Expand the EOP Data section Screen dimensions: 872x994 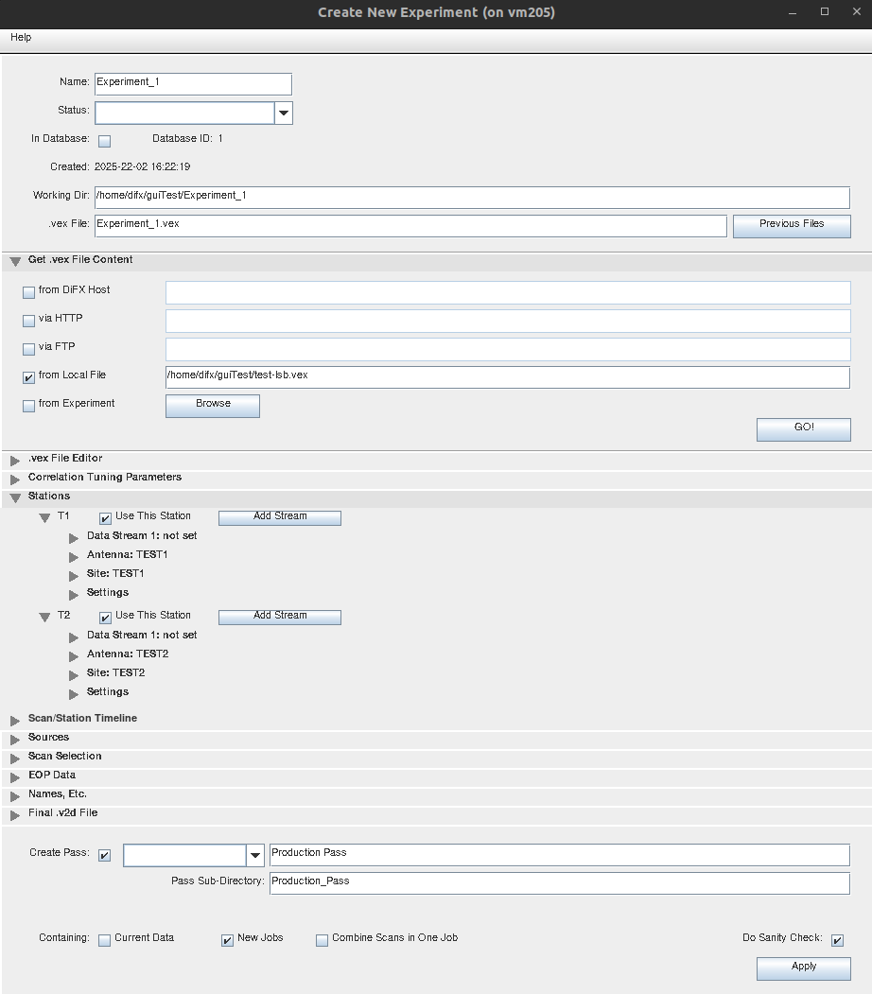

...

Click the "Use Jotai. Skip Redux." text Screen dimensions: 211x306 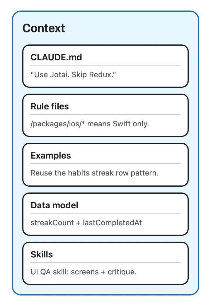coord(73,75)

* * *

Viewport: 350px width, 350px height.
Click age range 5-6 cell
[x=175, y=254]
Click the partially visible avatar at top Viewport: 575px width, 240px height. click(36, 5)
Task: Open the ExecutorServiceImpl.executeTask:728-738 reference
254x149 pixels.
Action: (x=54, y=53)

Exercise brief: Output the records again without any changes, beginning at the line that contains "Task: Open the" and stopping after the line that contains "Action: (x=54, y=53)".

Answer in full:
Task: Open the ExecutorServiceImpl.executeTask:728-738 reference
254x149 pixels.
Action: (x=54, y=53)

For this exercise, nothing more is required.